Désordre à parents

 

Devant leur descendance, papa et maman parlent d’eux à la troisième personne :

une cuillère pour papa, une cuillère pour maman.

Or, dans la bouche de papa, « papa » désigne aussi bien lui-même que son propre père (le grand-père de l’autre). Et quand papa dit « maman », ne pense-t-il pas d’abord à la sienne ? Mamma mia, rien n’est simple en ce bas monde.

Mais revenons à nos moutons, moutons.

Z’aurez beau faire, il y aura toujours un cran de décalage. Si papa dit « pépé », il ne s’agit nullement du sien mais bien de celui du gniard, le pronom « ton » étant sous-entendu. D’ailleurs, précise-t-on « ton tonton » ? « Ta tata » ? Tatata. « Tonton », « tata ».

 

D’ailleurs, pour se repérer dans la parentèle, une astuce consiste à affubler les grands-parents de leur prénom. Ainsi, pour toute la famille, mamie Jacquotte est mamie Jacquotte. Mais songe-t-on parfois à la gêne occasionnée pour maman (sa fille) ? Et ce nom de code ne cantonne-t-il pas mamie dans sa condition de vieille peau ?

Ou alors on ne s’appelle plus que par son prénom, ce qui rajeunit Jacquotte mais décrédibilise maman et papa. En ce qui concerne le capitaine Haddock, les tintinophiles ne s’en sont toujours pas relevés.

Non, ne comptez pas sur nous pour réveiller ce traumatisme.

 

Autre astuce : des sobriquets différents selon le degré dans la généalogie. La mamie du petit n’est pas la mémé de papa, de même que pépé n’est pas papy.
Le hic, c’est qu’on a droit à deux mères-grand et autant de grands-pères. Cohabitent donc sur la même branche une mamie et un papy côté paternel, mémé/pépé côté maternel – ou l’inverse. Parfois même, pour des raisons inexpliquées, mamie et pépé vivent sous le même toit. Allez comprendre.

 

Mais que se passera-t-il au moment où le gosse pigera que l’arrière-grand-papa de papa bouffe les pissenlits par la racine ? Il fera le rapprochement avec son propre bisaïeul.
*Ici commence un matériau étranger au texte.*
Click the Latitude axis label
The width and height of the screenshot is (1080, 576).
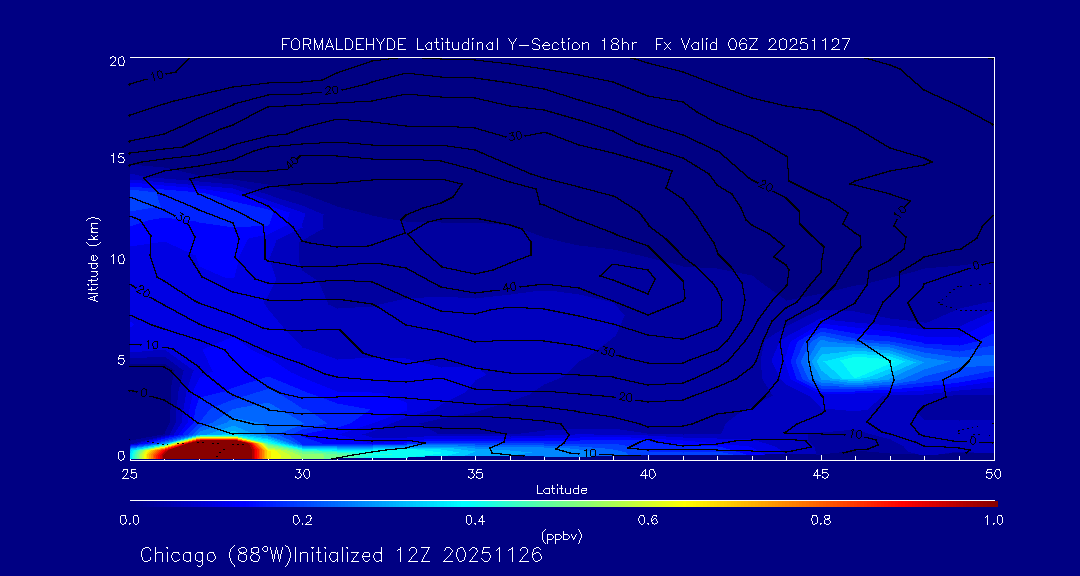562,491
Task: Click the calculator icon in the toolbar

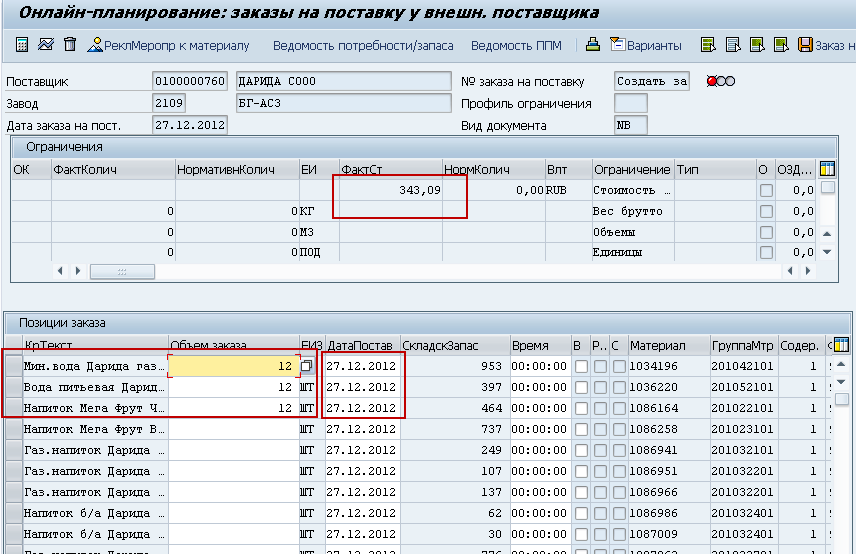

Puis le fils de celui-ci, qui n’est autre que pépé. Cran de décalage après cran de décalage, il se retrouvera bientôt à hauteur de ses trois pommes.

Si les parents entretiennent l’illusion que tout tourne autour de leur progéniture, c’est pour éviter qu’elle ne sente prématurément le souffle de la mort sur son cou, voilà tout.

Merci de votre attention.

 

Comment pleurer sans oignons ?

 

Moment redouté, on vous somme de pleurer sur commande. Or, malgré tous vos efforts pour penser à quelque chose de triste (à vous en faire péter mirettes et méninges), rien ne vient. Le désert lacrymal.

A défaut de sentiments assez forts pour vous submerger là tout de suite, un oignon dépannerait certainement.

Hélas, pas l’ombre d’un à l’horizon ; d’échalotes, encore moins. Surtout dans le risotto, c’est quand même pas pareil. Quant aux gousses d’ail, elles ne vous seraient d’aucun secours, si ce n’est pour éloigner le mauvais œil ou les indésirables ; en d’autres circonstances peut-être.

 

De même qu’un kebab sans oignons paraît incongru (et pourquoi pas sans viande ou sans pain ?), larmoyer sans l’aide du bulbe salvateur ne va pas de soi.

couper-oignon-pleurer

Or donc, quelle attitude adopter ?
Réagissez en chialeur civilisé.
Plusieurs options s’offrent à vous :

 

♦  Alors quoi ? La simple idée d’être à court d’oignons ne vous tire pas des larmes, à vous ?

 

♦  Dites-vous qu’il vaut mieux pas d’oignon du tout qu’un oignon génétiquement modifié n’irritant plus l’œil. Si ça n’est pas à pleurer, ça.

 

♦  Profitez de la conjonctivite du petit dernier, si toutefois elle est contagieuse.

 

♦  D’autres formes de torture existent : le crissement du polystyrène, les plateaux de TF1, une radio jeunes en boucle, l’intégrale de Jean-Michel Jarre… Aussi radical que les enzymes.

 

♦  Déguisez-vous en madeleine.

 

Flegme et dignité, montrez de quel bois vous vous chauffez.